29 maggio 2024

Quello che mancava alla scena italiana: intervista a iako

Iako è italiano, ma ascoltando il suo nuovo EP Apriti Grattacielo (Island Records) non lo direste. Di sicuro non è la lingua a trarre in inganno: canta in italiano e parlandoci si avverte ogni tanto l'accento veneto. È la musica stessa a disorientare: un sound che a queste latitudini non siamo abituati ad ascoltare, se non altro non da artisti nostrani. Iako invece sembra essere proprio l'eccezione alla regola. Nelle 5 canzoni che compongono il disco ci sono tanti generi che si contaminano fra loro, c'è molta elettronica, post-dubstep alla Burial come lui stesso mi confermerà, e tanti altri rimandi: da James Blake a Franco Battiato, passando per Stormzy e Skepta. Sarà che Jacopo Rossetto - questo il suo nome - ha vissuto per diversi anni a Londra e li si è fatto le ossa a furia di open mic e sessioni in studio. Lo incontro alla Casa degli Artisti di Milano, dove per un mese ha tenuto una residenza artistica e per una sera anche uno showcase aperto al pubblico, un momento intimo e catartico che gridava sussurrando che la sua musica fosse raccontata.
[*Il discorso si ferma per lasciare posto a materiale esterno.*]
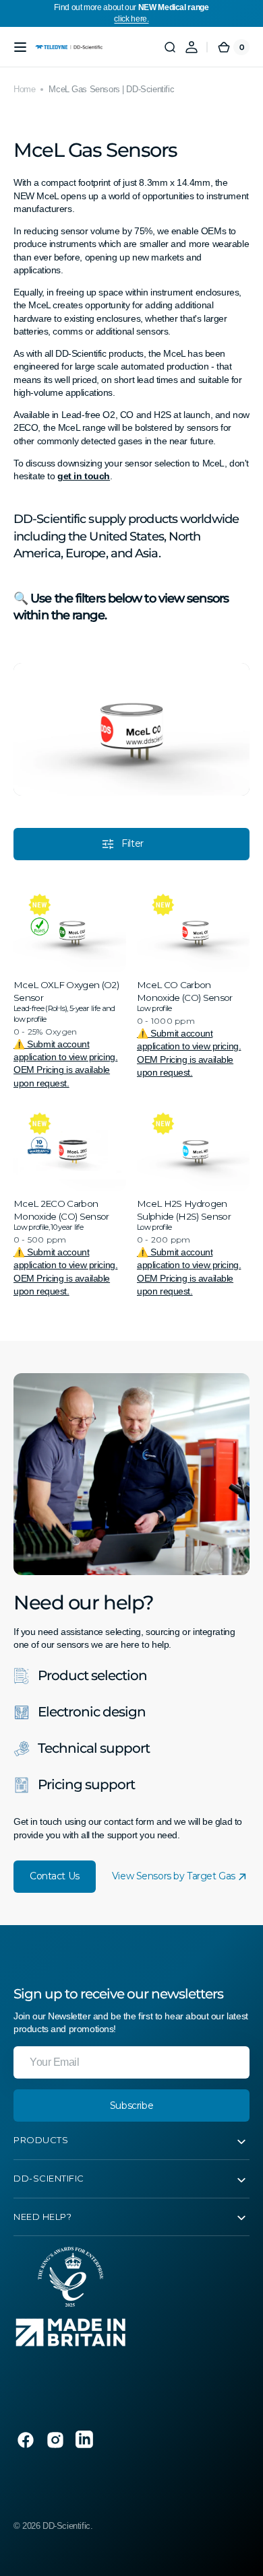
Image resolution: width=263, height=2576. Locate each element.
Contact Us (55, 1876)
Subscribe (131, 2105)
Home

iako intervista Casa Degli Artisti
iako @ Casa degli Artisti di Milano | Credits: Maria Laura Arturi

Apriti Grattecielo è il tuo primo EP, ma in realtà hai già diversi anni di esperienza, a partire dal periodo in cui hai vissuto nel Regno Unito. Cosa ti sei portato a casa da Londra?

Ho fatto un sacco di gavetta lì. Avevo un mio progetto che si chiamava sempre iako, ma era tutto in inglese, con una band con solo strumenti suonati, senza elettronica. Io suonavo il pianoforte e la formazione del gruppo era standard: batteria, basso, chitarra (e per un periodo anche un violino). Ho girato tanto per i locali di Londra: il progetto era cantautorale, ma più sul versante folk rispetto a quello che faccio ora. Quel periodo mi ha dato tantissimo, mi ha insegnato a stare sul palco. Ho fatto anche tanti open mic: subito dopo essermi trasferito mi costringevo a farne per due settimane almeno almeno uno al giorno (ride, ndr). Era il 2015 ed era una cosa che si usava (e si usa) moltissimo. Grazie agli open mic ho conosciuto un sacco di gente con cui sono ancora in contatto e soprattutto mi sono messo in gioco con le mie prime canzoni in inglese, nonostante non parlassi ancora bene la lingua e con una serie di ostacoli (anche mentali). È un ambiente molto accogliente: trovi quelli che si esibiscono chitarra e voce, come quelli che arrivano con strumenti costruiti in casa.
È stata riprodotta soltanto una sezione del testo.